BEGIN Entries provided

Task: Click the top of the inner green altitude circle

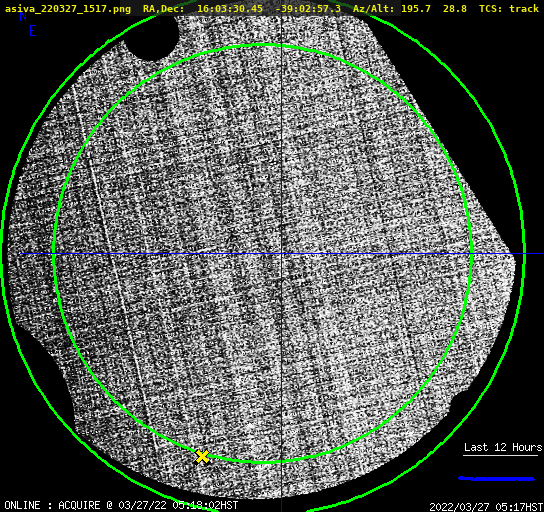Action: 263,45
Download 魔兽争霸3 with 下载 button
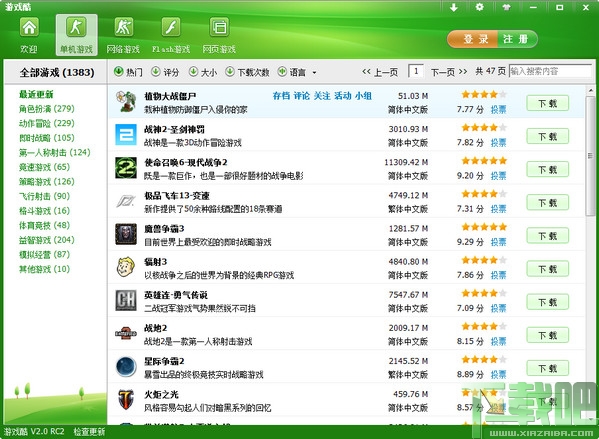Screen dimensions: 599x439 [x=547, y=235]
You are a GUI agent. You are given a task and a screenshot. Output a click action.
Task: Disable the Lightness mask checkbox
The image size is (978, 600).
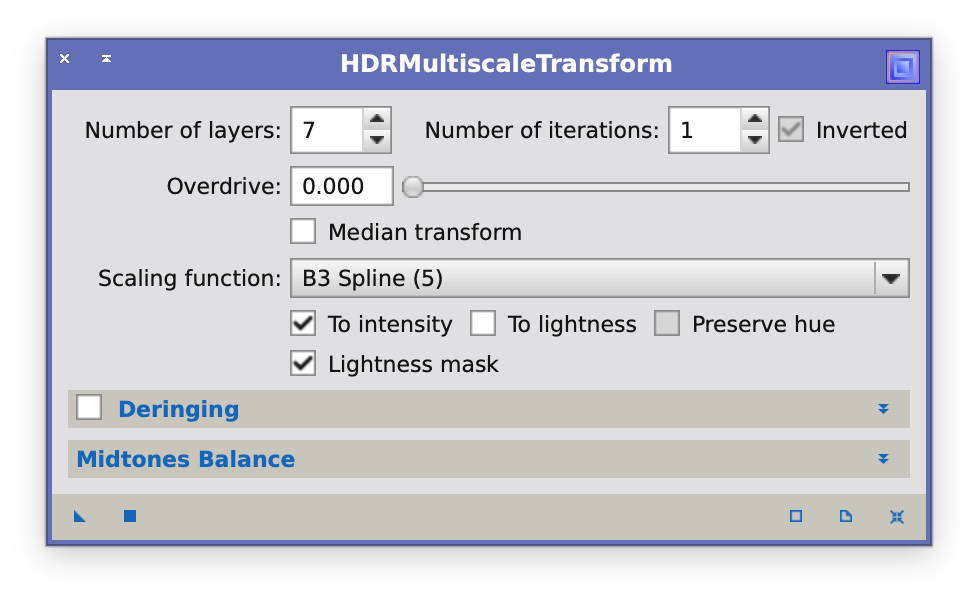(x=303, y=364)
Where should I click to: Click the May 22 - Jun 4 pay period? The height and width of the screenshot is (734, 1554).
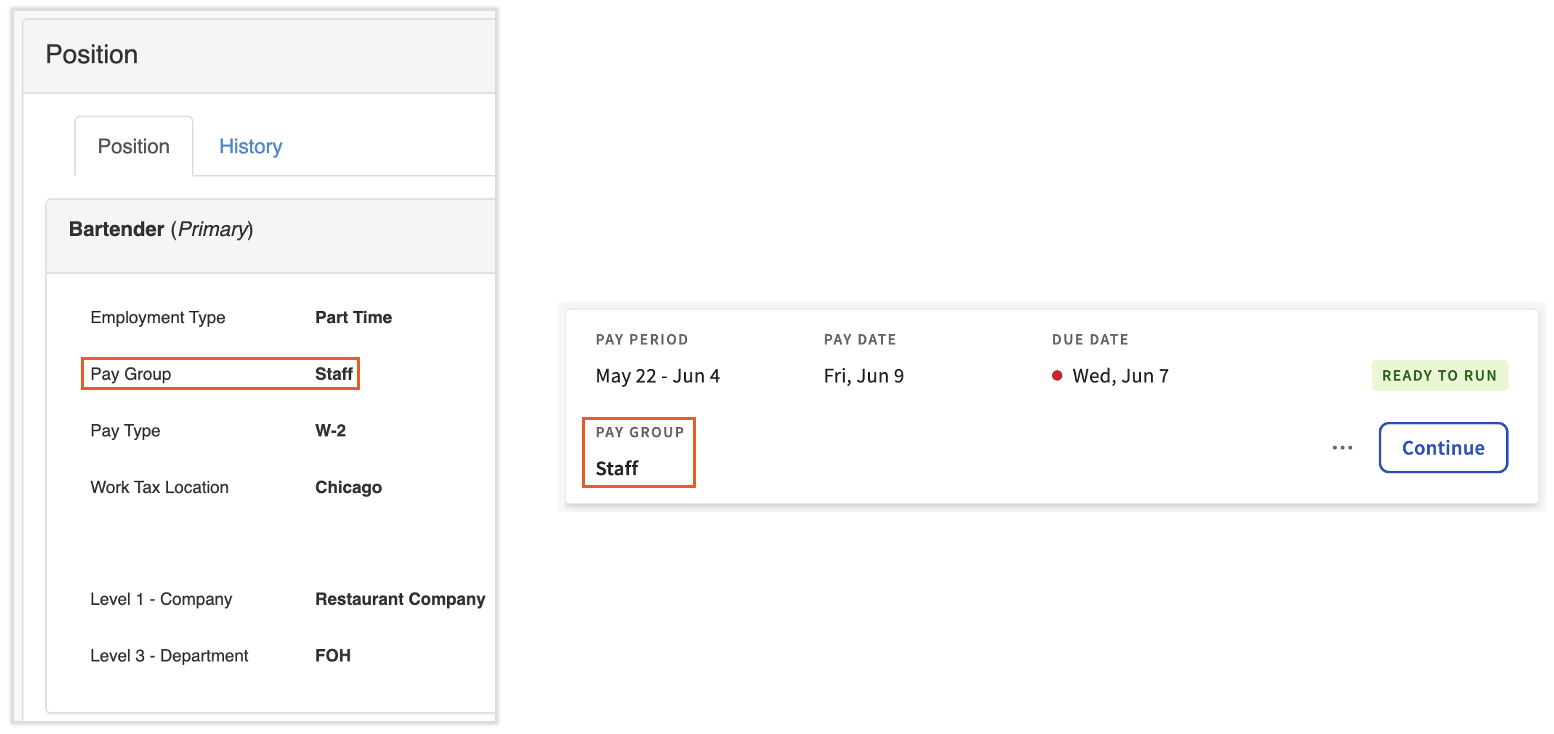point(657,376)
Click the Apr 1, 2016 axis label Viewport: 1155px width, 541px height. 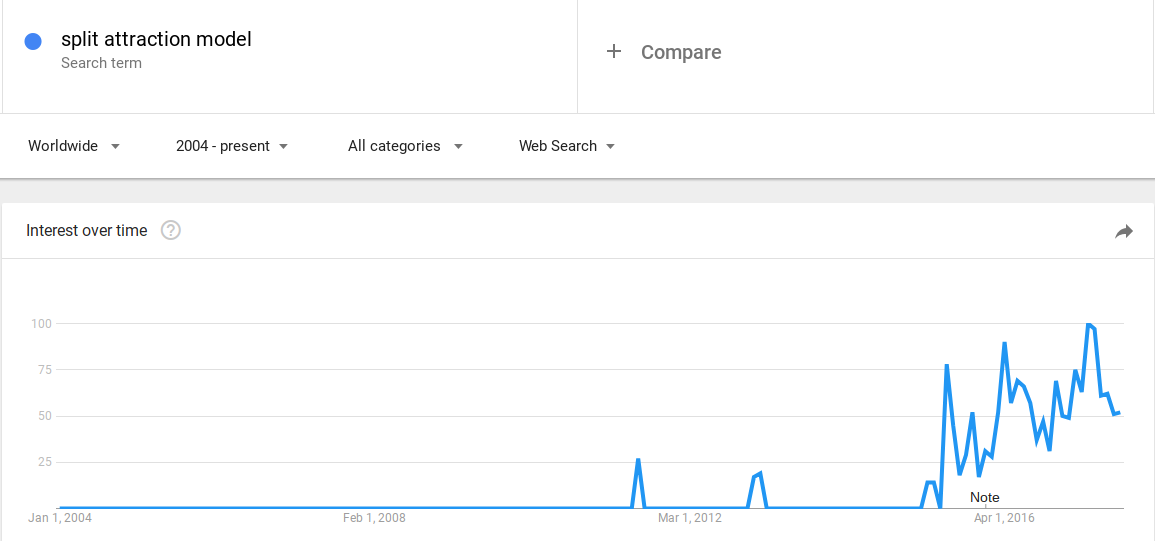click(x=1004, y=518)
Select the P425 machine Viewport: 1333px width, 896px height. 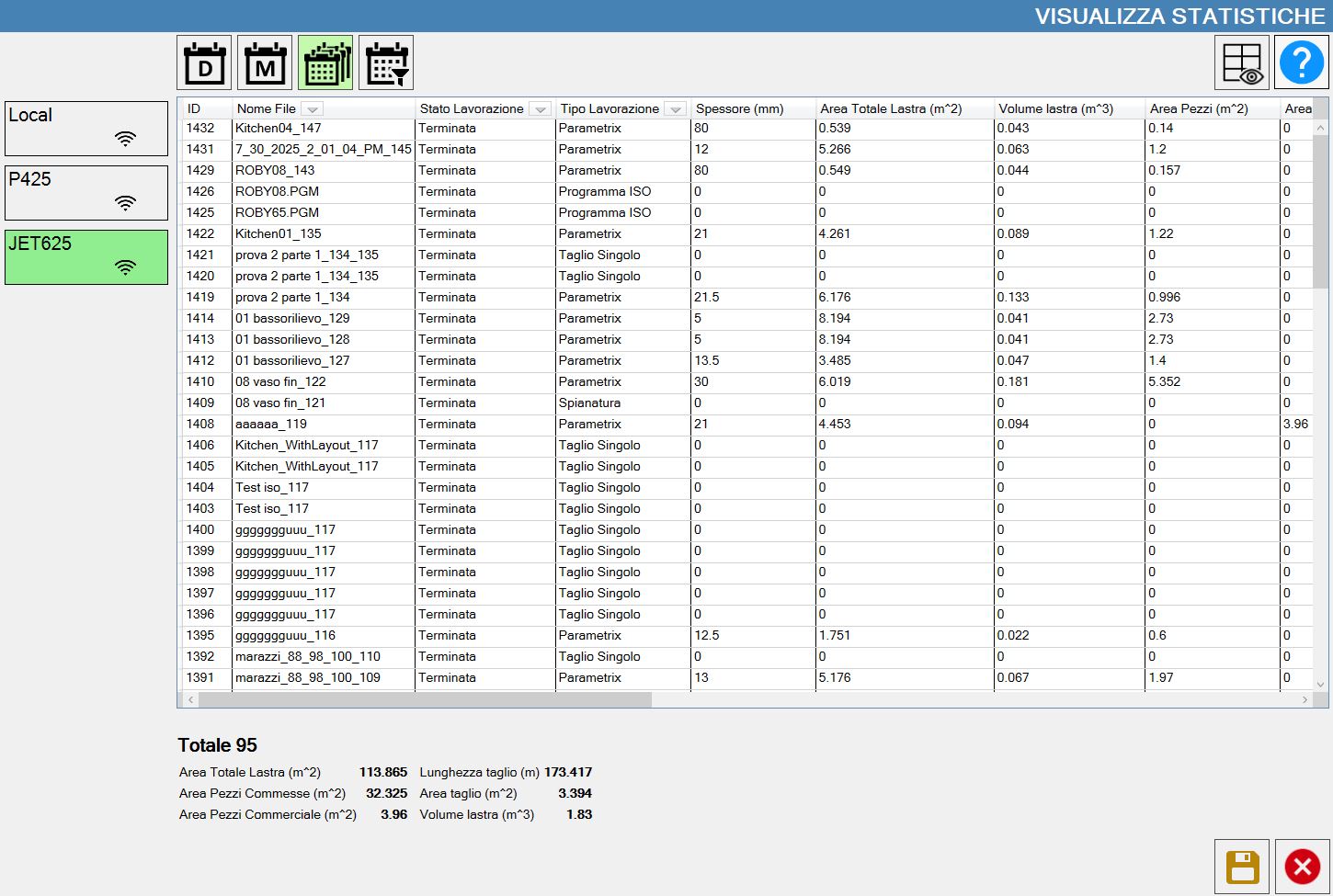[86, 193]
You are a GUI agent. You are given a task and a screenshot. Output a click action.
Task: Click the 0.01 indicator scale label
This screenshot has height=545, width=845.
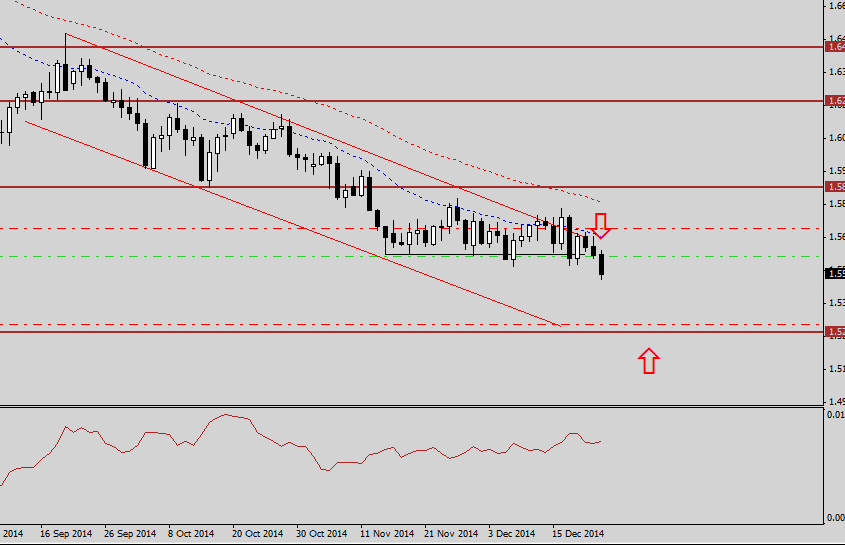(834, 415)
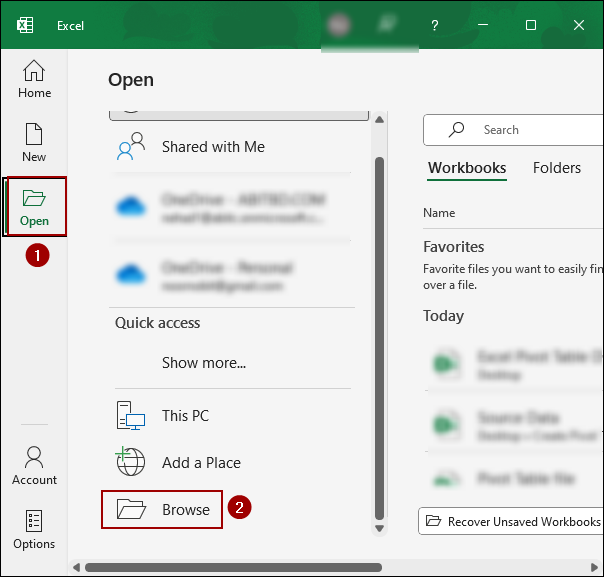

END Entries provided

- _Exercise_: Exactly the lines from the one containing "Task: Click the 0.01 indicator scale label" to the final line of the entries are wanted; please write them out, both ends included, but not the pictures.

- _Reply to the exercise_:
Task: Click the 0.01 indicator scale label
This screenshot has height=545, width=845.
(834, 415)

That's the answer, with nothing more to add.